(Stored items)
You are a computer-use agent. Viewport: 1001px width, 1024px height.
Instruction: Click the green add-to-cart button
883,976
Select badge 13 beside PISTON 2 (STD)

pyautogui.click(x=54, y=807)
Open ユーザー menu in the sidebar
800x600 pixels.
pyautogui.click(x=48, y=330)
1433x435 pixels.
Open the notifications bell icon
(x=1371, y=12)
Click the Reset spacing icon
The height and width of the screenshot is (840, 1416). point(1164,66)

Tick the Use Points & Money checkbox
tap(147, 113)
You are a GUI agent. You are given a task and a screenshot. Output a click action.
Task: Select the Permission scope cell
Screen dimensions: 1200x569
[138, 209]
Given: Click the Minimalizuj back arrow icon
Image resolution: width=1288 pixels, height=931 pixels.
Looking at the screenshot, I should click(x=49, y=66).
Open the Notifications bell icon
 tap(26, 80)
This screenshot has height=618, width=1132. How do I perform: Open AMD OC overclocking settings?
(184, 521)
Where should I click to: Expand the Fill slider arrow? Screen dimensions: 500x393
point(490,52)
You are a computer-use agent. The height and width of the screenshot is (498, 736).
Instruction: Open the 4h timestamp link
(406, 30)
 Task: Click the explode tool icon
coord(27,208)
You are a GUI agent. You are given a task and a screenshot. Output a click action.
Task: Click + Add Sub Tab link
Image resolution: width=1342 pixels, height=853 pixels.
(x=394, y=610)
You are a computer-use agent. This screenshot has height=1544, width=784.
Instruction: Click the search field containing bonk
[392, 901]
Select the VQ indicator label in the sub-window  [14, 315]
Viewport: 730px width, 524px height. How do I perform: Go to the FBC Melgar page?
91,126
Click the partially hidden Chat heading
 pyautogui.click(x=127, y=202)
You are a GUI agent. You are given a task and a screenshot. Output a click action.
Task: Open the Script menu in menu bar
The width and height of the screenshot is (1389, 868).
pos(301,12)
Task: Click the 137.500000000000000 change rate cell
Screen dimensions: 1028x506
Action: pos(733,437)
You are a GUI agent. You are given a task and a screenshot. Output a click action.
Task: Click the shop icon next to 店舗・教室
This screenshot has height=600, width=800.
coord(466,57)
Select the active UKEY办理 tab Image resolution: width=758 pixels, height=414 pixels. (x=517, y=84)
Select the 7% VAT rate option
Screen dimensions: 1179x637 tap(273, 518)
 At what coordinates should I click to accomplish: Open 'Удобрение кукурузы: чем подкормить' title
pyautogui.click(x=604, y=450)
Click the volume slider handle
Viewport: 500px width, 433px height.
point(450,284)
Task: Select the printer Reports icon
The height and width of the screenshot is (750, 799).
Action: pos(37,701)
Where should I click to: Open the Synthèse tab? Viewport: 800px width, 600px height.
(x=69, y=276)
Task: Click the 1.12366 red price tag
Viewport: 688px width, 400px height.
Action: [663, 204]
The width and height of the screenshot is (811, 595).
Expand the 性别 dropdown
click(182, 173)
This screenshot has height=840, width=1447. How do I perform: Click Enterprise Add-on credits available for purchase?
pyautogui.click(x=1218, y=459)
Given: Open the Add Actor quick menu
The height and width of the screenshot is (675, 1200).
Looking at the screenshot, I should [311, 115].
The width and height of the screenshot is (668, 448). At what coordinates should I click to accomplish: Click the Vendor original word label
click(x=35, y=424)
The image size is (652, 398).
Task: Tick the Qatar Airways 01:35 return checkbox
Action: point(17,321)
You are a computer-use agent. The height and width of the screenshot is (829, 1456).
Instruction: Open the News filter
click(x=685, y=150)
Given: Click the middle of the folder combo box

**Exercise**. Copy the data exactly. Leave nothing out.

**Completed exercise**.
You are a computer-use agent. Viewport: 1001px width, 1024px height.
Instruction: Click the green add-to-cart button
883,976
Select badge 13 beside PISTON 2 (STD)

pyautogui.click(x=54, y=807)
Open ユーザー menu in the sidebar
800x600 pixels.
pyautogui.click(x=48, y=330)
1433x435 pixels.
Open the notifications bell icon
(x=1371, y=12)
Click the Reset spacing icon
The height and width of the screenshot is (840, 1416). point(1164,66)

Tick the Use Points & Money checkbox
tap(147, 113)
You are a GUI agent. You are given a task and a screenshot. Output a click action.
Task: Select the Permission scope cell
Screen dimensions: 1200x569
[138, 209]
Given: Click the Minimalizuj back arrow icon
Image resolution: width=1288 pixels, height=931 pixels.
Looking at the screenshot, I should click(x=49, y=66).
Open the Notifications bell icon
 tap(26, 80)
This screenshot has height=618, width=1132. How do I perform: Open AMD OC overclocking settings?
(184, 521)
Where should I click to: Expand the Fill slider arrow? Screen dimensions: 500x393
point(490,52)
You are a computer-use agent. The height and width of the screenshot is (498, 736).
Instruction: Open the 4h timestamp link
(406, 30)
 Task: Click the explode tool icon
coord(27,208)
You are a GUI agent. You are given a task and a screenshot. Output a click action.
Task: Click + Add Sub Tab link
Image resolution: width=1342 pixels, height=853 pixels.
(x=394, y=610)
You are a computer-use agent. This screenshot has height=1544, width=784.
Instruction: Click the search field containing bonk
[392, 901]
Select the VQ indicator label in the sub-window  [14, 315]
Viewport: 730px width, 524px height. How do I perform: Go to the FBC Melgar page?
91,126
Click the partially hidden Chat heading
 pyautogui.click(x=127, y=202)
You are a GUI agent. You are given a task and a screenshot. Output a click action.
Task: Open the Script menu in menu bar
The width and height of the screenshot is (1389, 868).
pos(301,12)
Task: Click the 137.500000000000000 change rate cell
Screen dimensions: 1028x506
Action: pos(733,437)
You are a GUI agent. You are given a task and a screenshot. Output a click action.
Task: Click the shop icon next to 店舗・教室
This screenshot has height=600, width=800.
coord(466,57)
Select the active UKEY办理 tab Image resolution: width=758 pixels, height=414 pixels. (x=517, y=84)
Select the 7% VAT rate option
Screen dimensions: 1179x637 tap(273, 518)
 At what coordinates should I click to accomplish: Open 'Удобрение кукурузы: чем подкормить' title
pyautogui.click(x=604, y=450)
Click the volume slider handle
Viewport: 500px width, 433px height.
point(450,284)
Task: Select the printer Reports icon
The height and width of the screenshot is (750, 799).
Action: pos(37,701)
Where should I click to: Open the Synthèse tab? Viewport: 800px width, 600px height.
(x=69, y=276)
Task: Click the 1.12366 red price tag
Viewport: 688px width, 400px height.
Action: [663, 204]
The width and height of the screenshot is (811, 595).
Expand the 性别 dropdown
click(182, 173)
This screenshot has height=840, width=1447. How do I perform: Click Enterprise Add-on credits available for purchase?
pyautogui.click(x=1218, y=459)
Given: Open the Add Actor quick menu
The height and width of the screenshot is (675, 1200).
Looking at the screenshot, I should [311, 115].
The width and height of the screenshot is (668, 448). At what coordinates should I click to accomplish: Click the Vendor original word label
click(x=35, y=424)
The image size is (652, 398).
Task: Tick the Qatar Airways 01:35 return checkbox
Action: point(17,321)
You are a computer-use agent. The height and width of the screenshot is (829, 1456).
Instruction: Open the News filter
click(x=685, y=150)
Given: Click the middle of the folder combo box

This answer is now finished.